*** Opening of SOURCE DATA ***
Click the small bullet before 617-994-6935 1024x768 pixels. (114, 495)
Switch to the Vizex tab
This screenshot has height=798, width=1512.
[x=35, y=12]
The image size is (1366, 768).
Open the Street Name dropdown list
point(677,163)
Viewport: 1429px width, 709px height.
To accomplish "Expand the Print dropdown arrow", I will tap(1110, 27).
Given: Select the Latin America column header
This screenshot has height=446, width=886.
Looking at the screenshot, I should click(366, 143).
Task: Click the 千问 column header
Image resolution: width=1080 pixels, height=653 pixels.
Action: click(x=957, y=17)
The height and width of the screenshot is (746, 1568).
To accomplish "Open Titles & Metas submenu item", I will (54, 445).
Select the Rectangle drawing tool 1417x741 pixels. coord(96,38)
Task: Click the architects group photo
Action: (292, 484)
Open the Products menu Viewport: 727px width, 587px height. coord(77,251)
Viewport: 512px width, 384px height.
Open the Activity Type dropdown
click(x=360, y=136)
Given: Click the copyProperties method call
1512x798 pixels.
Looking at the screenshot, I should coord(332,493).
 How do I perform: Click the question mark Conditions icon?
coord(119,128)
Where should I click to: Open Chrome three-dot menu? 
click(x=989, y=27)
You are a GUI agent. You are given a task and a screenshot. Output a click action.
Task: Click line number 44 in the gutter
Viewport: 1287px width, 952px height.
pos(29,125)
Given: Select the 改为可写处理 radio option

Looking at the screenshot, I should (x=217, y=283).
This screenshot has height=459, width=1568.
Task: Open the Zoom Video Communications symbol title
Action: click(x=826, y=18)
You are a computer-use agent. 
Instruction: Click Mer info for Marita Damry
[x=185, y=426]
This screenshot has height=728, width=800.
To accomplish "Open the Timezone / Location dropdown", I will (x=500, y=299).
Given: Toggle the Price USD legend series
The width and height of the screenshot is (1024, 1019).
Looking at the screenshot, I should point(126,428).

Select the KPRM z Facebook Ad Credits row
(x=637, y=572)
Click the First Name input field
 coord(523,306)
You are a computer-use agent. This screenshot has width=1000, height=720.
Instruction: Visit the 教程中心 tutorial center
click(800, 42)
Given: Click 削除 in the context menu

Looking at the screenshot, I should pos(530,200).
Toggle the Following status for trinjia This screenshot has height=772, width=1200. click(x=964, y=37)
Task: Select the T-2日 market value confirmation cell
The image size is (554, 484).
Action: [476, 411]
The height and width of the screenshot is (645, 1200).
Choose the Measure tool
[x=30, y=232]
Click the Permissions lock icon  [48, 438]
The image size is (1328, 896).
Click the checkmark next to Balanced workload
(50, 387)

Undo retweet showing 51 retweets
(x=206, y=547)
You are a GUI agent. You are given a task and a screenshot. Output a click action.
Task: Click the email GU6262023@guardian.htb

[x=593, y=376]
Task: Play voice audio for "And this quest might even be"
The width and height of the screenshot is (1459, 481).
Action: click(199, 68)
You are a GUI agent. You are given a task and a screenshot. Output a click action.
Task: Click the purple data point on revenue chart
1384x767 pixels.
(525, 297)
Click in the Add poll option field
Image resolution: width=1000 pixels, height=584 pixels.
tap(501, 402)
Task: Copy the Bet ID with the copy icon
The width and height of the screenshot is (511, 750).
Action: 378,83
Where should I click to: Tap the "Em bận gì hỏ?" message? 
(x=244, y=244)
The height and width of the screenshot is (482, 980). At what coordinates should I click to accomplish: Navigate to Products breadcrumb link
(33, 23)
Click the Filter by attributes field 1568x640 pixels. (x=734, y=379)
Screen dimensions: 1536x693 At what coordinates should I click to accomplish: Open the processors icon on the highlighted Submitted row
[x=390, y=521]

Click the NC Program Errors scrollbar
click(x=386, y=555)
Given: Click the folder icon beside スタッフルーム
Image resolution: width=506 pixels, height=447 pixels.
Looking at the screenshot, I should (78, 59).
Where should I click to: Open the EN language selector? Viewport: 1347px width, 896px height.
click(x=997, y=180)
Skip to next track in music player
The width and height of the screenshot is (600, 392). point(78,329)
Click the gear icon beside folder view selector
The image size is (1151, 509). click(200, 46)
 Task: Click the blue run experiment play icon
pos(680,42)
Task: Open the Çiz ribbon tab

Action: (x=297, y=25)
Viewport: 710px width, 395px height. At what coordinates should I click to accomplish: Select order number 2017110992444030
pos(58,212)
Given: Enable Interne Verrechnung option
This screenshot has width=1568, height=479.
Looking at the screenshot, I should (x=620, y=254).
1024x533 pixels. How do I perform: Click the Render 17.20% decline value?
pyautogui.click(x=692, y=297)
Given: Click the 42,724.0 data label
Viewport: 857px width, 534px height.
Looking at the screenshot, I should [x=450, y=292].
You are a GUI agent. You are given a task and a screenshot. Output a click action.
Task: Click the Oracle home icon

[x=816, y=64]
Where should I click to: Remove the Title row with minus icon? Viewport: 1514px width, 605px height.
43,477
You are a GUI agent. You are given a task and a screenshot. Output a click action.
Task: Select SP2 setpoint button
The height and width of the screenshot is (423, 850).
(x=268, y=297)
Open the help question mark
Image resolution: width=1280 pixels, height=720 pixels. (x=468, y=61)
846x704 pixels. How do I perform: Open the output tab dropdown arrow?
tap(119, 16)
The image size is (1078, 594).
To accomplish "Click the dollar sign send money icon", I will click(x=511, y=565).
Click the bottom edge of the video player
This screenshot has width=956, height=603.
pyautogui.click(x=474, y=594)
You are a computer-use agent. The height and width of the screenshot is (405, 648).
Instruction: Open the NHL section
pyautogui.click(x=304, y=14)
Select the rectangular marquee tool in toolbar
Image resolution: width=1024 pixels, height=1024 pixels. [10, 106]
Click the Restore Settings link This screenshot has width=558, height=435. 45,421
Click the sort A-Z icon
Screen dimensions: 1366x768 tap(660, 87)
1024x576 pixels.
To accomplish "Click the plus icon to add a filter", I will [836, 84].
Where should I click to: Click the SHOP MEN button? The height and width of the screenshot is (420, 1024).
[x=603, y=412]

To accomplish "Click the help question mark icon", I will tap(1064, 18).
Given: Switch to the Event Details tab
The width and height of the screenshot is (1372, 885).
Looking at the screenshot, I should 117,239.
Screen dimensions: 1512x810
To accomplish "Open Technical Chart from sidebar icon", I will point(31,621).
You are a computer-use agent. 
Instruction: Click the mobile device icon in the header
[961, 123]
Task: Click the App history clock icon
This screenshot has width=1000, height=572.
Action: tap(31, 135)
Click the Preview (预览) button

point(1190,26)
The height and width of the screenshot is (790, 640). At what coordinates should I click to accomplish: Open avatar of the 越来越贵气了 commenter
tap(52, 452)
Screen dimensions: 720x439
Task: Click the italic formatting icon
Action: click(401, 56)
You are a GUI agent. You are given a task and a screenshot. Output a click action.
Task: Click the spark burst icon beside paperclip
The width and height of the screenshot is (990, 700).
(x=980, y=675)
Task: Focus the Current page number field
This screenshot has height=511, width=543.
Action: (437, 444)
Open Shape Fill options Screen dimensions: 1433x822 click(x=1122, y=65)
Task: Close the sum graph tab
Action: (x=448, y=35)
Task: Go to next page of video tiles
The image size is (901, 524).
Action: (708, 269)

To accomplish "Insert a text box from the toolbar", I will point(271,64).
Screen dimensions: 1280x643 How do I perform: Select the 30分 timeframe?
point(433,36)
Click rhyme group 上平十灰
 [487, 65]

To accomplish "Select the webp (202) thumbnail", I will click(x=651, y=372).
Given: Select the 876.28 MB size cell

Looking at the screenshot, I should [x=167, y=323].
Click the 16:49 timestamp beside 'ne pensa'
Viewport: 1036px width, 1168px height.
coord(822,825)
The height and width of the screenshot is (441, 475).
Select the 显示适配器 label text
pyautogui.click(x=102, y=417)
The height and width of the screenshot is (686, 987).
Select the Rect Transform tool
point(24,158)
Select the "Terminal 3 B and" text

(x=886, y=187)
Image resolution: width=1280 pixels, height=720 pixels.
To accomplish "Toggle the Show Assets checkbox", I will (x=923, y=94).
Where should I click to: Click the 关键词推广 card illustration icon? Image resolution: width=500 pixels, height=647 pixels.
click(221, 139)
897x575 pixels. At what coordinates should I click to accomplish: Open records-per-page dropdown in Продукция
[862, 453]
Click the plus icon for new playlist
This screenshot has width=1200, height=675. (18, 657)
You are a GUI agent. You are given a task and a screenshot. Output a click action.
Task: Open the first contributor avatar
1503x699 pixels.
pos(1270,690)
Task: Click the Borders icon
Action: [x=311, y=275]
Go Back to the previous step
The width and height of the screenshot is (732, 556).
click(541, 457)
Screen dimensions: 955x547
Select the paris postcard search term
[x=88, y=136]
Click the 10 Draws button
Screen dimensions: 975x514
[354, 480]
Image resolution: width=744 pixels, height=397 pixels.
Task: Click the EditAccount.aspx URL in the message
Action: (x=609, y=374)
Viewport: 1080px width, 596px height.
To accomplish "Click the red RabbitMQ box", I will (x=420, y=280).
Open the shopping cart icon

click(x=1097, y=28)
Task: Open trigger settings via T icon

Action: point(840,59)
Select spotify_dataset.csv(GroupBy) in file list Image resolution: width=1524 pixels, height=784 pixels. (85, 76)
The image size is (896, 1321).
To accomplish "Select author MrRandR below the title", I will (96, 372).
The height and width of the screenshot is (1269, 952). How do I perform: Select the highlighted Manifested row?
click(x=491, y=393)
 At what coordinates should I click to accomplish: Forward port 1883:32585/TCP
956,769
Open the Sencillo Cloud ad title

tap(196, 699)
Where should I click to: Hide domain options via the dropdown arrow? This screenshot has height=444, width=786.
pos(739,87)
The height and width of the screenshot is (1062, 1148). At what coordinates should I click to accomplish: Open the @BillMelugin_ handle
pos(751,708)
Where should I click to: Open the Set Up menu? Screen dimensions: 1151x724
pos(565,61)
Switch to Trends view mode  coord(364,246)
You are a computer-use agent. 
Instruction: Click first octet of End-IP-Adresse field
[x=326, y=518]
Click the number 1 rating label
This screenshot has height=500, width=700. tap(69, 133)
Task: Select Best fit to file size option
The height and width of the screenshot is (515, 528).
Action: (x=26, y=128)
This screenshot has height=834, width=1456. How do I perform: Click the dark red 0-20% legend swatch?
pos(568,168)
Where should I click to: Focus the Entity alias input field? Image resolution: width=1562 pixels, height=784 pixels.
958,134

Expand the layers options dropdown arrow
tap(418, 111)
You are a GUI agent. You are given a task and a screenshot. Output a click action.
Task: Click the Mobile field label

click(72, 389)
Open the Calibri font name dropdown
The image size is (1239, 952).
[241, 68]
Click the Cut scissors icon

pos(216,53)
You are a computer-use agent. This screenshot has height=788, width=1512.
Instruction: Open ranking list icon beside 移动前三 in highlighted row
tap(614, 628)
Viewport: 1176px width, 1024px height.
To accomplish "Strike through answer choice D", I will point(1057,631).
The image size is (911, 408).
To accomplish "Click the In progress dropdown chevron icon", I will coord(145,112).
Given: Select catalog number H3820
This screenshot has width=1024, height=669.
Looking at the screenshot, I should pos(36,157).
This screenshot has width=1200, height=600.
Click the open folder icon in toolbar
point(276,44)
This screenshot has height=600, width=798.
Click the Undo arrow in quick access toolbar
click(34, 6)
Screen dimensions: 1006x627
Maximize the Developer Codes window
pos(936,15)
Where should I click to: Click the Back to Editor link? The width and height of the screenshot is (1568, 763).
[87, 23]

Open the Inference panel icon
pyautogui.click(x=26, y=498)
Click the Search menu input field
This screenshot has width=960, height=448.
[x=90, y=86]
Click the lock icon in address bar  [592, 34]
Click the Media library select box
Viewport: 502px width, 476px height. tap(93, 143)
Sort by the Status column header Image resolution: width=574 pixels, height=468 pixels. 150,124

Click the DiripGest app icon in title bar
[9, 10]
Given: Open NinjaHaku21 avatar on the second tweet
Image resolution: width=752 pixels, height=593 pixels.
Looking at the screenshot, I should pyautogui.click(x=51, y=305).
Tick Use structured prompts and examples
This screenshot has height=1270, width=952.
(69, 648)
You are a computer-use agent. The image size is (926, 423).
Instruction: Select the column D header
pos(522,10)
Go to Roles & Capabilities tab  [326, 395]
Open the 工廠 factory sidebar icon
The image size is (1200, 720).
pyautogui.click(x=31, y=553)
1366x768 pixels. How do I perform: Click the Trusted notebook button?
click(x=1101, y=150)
*** Close of SOURCE DATA ***
▸ **WORK TASK**
Find where the line with "The image size is (901, 524)." sits in the material above, then copy exactly from it through the line with "The height and width of the screenshot is (441, 475).". Add no other line.

▸ **COMPLETED EXERCISE**
The image size is (901, 524).
Action: (708, 269)

To accomplish "Insert a text box from the toolbar", I will point(271,64).
Screen dimensions: 1280x643 How do I perform: Select the 30分 timeframe?
point(433,36)
Click rhyme group 上平十灰
 [487, 65]

To accomplish "Select the webp (202) thumbnail", I will click(x=651, y=372).
Given: Select the 876.28 MB size cell

Looking at the screenshot, I should [x=167, y=323].
Click the 16:49 timestamp beside 'ne pensa'
Viewport: 1036px width, 1168px height.
coord(822,825)
The height and width of the screenshot is (441, 475).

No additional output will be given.